Task input:
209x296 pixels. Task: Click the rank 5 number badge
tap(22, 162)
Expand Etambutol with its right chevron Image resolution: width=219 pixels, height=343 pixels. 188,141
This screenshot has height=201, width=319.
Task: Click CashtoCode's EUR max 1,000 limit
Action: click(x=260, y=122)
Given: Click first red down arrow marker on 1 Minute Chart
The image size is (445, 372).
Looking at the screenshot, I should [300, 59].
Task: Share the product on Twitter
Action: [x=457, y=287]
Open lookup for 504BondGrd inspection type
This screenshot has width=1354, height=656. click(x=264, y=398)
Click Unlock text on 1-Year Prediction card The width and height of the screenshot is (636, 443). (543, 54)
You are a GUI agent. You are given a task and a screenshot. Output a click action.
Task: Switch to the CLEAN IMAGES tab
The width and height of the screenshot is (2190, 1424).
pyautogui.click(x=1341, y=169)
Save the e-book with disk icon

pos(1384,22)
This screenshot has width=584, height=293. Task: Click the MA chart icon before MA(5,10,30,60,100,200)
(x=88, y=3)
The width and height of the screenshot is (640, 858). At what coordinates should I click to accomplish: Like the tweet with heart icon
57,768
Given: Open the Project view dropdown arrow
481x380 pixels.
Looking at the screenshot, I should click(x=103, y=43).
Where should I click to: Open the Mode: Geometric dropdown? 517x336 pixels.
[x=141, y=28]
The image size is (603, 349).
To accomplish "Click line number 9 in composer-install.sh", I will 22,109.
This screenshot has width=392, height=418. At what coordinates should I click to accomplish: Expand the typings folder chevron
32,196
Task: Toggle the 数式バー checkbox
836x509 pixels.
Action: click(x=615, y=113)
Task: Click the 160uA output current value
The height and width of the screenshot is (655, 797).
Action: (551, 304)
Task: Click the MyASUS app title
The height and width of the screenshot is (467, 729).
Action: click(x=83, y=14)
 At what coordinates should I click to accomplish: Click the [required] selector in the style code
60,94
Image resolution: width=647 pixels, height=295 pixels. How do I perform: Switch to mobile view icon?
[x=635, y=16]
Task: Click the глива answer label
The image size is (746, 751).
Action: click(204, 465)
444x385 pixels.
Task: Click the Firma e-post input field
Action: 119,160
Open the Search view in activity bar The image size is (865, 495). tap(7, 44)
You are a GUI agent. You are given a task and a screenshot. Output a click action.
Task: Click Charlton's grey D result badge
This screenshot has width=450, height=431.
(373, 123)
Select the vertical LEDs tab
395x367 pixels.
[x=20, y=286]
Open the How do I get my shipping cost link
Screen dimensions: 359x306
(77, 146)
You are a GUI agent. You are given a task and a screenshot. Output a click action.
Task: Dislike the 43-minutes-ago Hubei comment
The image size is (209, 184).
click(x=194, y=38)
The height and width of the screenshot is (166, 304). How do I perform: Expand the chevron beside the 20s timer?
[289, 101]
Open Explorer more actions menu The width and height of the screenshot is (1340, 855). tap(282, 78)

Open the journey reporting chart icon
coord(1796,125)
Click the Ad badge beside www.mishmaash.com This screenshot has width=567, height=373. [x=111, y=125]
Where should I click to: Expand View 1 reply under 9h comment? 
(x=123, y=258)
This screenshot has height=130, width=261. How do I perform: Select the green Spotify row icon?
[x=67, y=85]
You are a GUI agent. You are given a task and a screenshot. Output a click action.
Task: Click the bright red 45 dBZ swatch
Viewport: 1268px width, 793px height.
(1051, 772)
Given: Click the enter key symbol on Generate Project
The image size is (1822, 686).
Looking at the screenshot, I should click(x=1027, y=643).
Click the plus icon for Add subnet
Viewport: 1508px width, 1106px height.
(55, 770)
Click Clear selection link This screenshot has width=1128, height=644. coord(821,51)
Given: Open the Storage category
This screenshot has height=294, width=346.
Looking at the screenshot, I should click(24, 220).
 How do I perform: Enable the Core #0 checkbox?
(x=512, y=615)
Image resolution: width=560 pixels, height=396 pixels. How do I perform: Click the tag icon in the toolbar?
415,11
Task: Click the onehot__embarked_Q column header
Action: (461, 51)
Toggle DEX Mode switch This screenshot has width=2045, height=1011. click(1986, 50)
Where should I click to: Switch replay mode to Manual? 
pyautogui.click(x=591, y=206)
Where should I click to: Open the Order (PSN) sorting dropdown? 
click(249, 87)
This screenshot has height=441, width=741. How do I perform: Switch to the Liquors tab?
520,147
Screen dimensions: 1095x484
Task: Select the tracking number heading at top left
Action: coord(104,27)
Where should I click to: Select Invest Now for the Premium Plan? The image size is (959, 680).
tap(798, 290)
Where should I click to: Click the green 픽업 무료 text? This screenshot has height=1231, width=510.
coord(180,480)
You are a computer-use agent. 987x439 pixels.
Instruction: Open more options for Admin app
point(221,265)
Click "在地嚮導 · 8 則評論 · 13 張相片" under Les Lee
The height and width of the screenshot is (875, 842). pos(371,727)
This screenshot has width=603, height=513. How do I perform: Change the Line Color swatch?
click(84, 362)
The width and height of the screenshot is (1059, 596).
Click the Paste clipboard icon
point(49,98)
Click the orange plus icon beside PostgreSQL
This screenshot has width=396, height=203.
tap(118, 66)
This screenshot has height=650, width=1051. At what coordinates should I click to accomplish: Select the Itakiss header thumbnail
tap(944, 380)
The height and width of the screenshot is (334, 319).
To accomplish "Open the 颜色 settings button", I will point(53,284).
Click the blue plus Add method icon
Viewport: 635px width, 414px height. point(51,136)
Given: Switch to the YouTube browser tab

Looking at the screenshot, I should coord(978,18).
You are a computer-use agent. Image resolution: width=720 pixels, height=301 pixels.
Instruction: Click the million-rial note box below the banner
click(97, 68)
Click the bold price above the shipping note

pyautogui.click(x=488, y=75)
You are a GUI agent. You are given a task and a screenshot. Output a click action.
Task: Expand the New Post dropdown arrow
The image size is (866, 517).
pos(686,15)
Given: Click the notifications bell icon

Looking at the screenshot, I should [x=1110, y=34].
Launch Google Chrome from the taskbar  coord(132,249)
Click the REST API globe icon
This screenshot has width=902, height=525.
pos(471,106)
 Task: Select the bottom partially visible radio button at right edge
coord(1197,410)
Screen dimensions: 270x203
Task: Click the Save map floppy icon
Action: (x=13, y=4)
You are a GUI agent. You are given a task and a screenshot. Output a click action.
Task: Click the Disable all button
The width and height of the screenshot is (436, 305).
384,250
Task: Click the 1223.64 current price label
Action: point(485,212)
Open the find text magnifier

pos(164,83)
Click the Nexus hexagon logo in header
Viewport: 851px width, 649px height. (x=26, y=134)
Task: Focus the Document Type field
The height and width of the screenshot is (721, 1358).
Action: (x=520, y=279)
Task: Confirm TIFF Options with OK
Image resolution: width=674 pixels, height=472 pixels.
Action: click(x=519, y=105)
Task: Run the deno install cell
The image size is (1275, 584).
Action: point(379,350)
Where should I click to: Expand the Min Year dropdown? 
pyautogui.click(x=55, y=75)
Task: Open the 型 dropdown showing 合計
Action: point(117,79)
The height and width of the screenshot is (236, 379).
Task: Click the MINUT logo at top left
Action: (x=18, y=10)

Aim:
Turn the lines above into a JSON list of strings, one string per line and no blank lines, starting with the line containing "Given: Click first" and ending with the line containing "(x=88, y=3)", both included. Leave out all other items.

Expected output:
[
  "Given: Click first red down arrow marker on 1 Minute Chart",
  "The image size is (445, 372).",
  "Looking at the screenshot, I should [300, 59].",
  "Task: Share the product on Twitter",
  "Action: [x=457, y=287]",
  "Open lookup for 504BondGrd inspection type",
  "This screenshot has width=1354, height=656. click(x=264, y=398)",
  "Click Unlock text on 1-Year Prediction card The width and height of the screenshot is (636, 443). (543, 54)",
  "You are a GUI agent. You are given a task and a screenshot. Output a click action.",
  "Task: Switch to the CLEAN IMAGES tab",
  "The width and height of the screenshot is (2190, 1424).",
  "pyautogui.click(x=1341, y=169)",
  "Save the e-book with disk icon",
  "pos(1384,22)",
  "This screenshot has width=584, height=293. Task: Click the MA chart icon before MA(5,10,30,60,100,200)",
  "(x=88, y=3)"
]